La celebración del día de muertos no es igual en todo el país. Depende de las raíces culturales de cada región, de su historia, de las costumbres transmitidas de generación en generación. En algunos lugares, por ejemplo, las familias llevan comida al cementerio para comer en compañía de sus muertos. En otros, la ofrenda se hace en casa.
El altar: lugar de homenaje a los muertos
Un elemento común es el altar. Dividido en siete niveles de ofrenda, es una metáfora de la vida de quien homenajea. La Catrina, figura femenina de la calavera, lo preside. Al contrario de lo que muchos piensan, no fue el pintor Diego Rivera quien creó la Catrina, sino un escritor e ilustrador llamado José Guadalupe Posada, famoso en la época por sus ilustraciones satíricas de calaveras.

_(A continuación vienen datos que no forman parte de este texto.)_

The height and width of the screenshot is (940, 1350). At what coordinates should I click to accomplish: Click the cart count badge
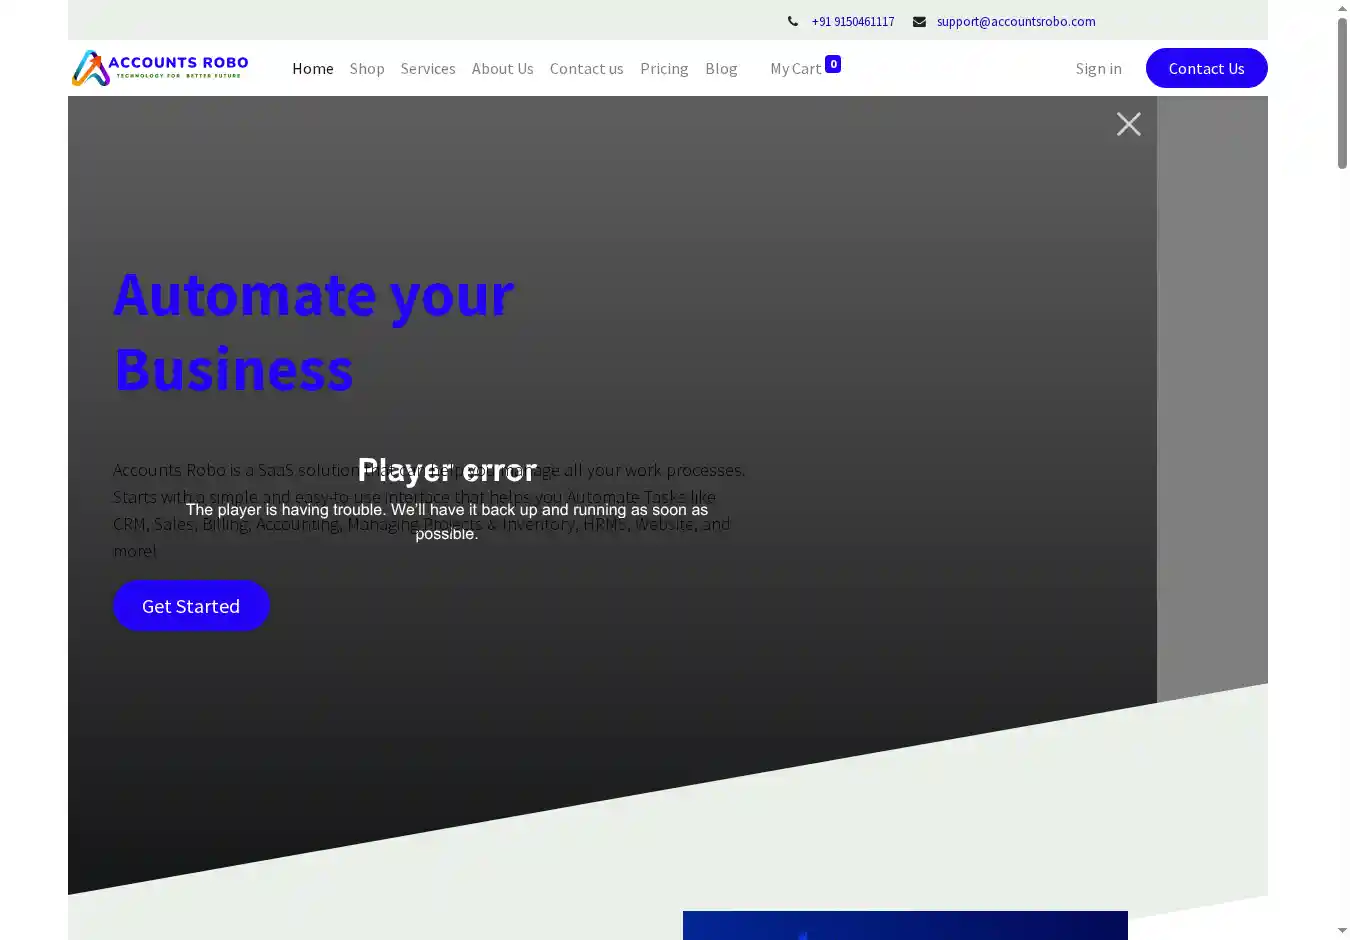coord(833,64)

Más tarde, en el siglo XX, Diego Rivera retoma el personaje, al que da el nombre de Catrina. Así era como se les llamaba en la época a quienes se paseaban de manera elegante, aparentando riqueza, cuando en realidad pasaban hambre. Por eso la Catrina del Día de Muertos viste tan elegante, con un gran sombrero de ala ancha y plumas, siguiendo la moda europea del siglo XIX.
Bajo la Catrina se colocan imágenes de los santos a los que el fallecido fuese devoto. En el siguiente nivel, se colocan las almas en el purgatorio. Debajo se coloca la sal, elemento purificador que impide que el alma se corrompa de camino a su destino final.
Después, el pan de muerto. Igual que aquí los huesos de santo, en México las panaderías empiezan a vender este dulce con hasta un mes de antelación. El pan de muerto nació con la llegada de los españoles a México y sustituyó a los sacrificios (muchos aseguran que humanos) con los que se conmemoraba este día entre los aztecas y otras culturas precolombinas.
Moncho López, de Levadura Madre Organic Bakery, cuenta a la agencia Ginger Soda que el dulce se prepara a base de harina, huevos, mantequilla, leche, azúcar y ralladura de naranja. “Su sabor está a medio camino entre un brioche y el roscón de reyes, pero lo que distingue al pan de muerto es un particular forma de hogaza sobre la que se colocan unas tiras que simulan huesos, un copete para hacer las veces de cráneo y se espolvorea con azúcar coloreada de color rojo o bien una mezcla de azúcar y canela que hace las veces de sangre”, explica. Además, algunas teorías asocian su origen a la tradición católica del pan de la eucaristía.
Una celebración pensada al detalle
En el quinto nivel del altar se colocan los platos preferidos del difunto, elaborados para la ocasión. También otras cosas de las que le gustaba disfrutar, como licores o tabaco. Más abajo se colocan las imágenes de los homenajeados en el altar, y, ya en la base, una cruz hecha de fruta y de cal o ceniza para que las almas expíen sus culpas.
En las ofrendas del Día de Muertos tampoco pueden faltar las velas, que alumbran el camino para la llegada de las almas de los seres queridos a la ofrenda. Las flores también guían a los muertos. La Cempasúchil, de un naranja vivo, es la que encabeza los adornos de los altares. También hay flores moradas, símbolo de la presencia católica, donde este es el color del luto. La artesanía tiene también un lugar en los altares: los famosos alebrijes, con forma de animales y colores muy llamativos, y también muñecas y figuras de papel maché.
En esta celebración llena de rituales y con una tradición histórica y cultural enorme, vivos y muertos conviven. La protagonista no es la ausencia, sino la presencia viva en el recuerdo, que se alza frente al olvido. Todo está pensado al detalle para honrar a los muertos, mirando hacia la muerte como algo natural y alegre.